The rest of the journey was made in nervous silence by the dancers, in apparent serenity by Questioner, and in some apprehension by the horses. The driver was habitually glum, and nothing had changed him. The passengers were met at the foot of the Temple stairs by Onsofruct herself, her face pallid and her hands moist, who conducted them up the stairs and into the forecourt.
“I’m sure you are not female in the sense our worshippers would understand,” said Onsofruct to Questioner. “But in some cases, appearances are all. Shall we go into the Temple?”
They did so, seating themselves on the lowest bench, the one nearest both the lectern and the effigies of the Hagions. There were worshippers scattered about in the Sanctuary, some kneeling, most of them standing quite still or seated upon cushions. Older women, some very old, sat on the high-backed benches around the sides. Though the air was hazed with dust, the Temple seemed undamaged by the recent tremors.
Questioner scanned the interior of the lofty space, comparing it to the account Ellin had recorded. She saw the book on the lectern, rose and went over to it, flipping the pages with one hand, too rapidly for the others to see anything but a blur. When she returned to sit beside them, she had put into memory the total contents of every page, including the chemical traces left on each page by the fingers and breath of those who had taken time to read it.

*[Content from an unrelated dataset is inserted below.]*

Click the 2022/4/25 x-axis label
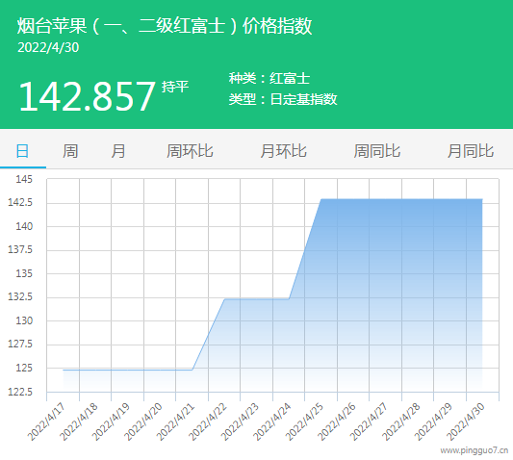The image size is (513, 460). tap(304, 422)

A separate part of her mind went to work analyzing what it had read and cross-referencing persons to pages.
She smiled at Onsofruct, took out the geological report, keyed it, and turned it so that the Hag could see it.
“Your concern about the stability of Newholme’s crust is well founded.”
Onsofruct stared at her, mouth very slightly open, thinking vaguely that she and D’Jevier had been blown by their own bomblet. Though the Hags had purposefully overstated their fears, it seemed this current instability was living up to their pretended anxieties.
Smoothly, Questioner continued, “What we find most interesting about this is that the geologists can find no reason whatsoever for this increasing instability. There is no significant change in the geothermal variations of the mantle or the core. There is no gross change in the slow movement of the plates or the frictional heat causing up-ellings from mantle through crust. Our technicians tell me, and I find this imaginative, that it is as though the world’s crust was suffering discomposure. A planetary eczema, perhaps?”
Onsofruct smiled, a humorless smile, her eyes focused on some other time or place.
Questioner shook her head with seeming sadness. “Madam, pay attention. Whatever other problems you may have here on Newholme, they pale beside this one. Whatever guilts you are attempting to hide from me, they are small beside this actual danger of destruction. Actual, proximate, and total destruction.”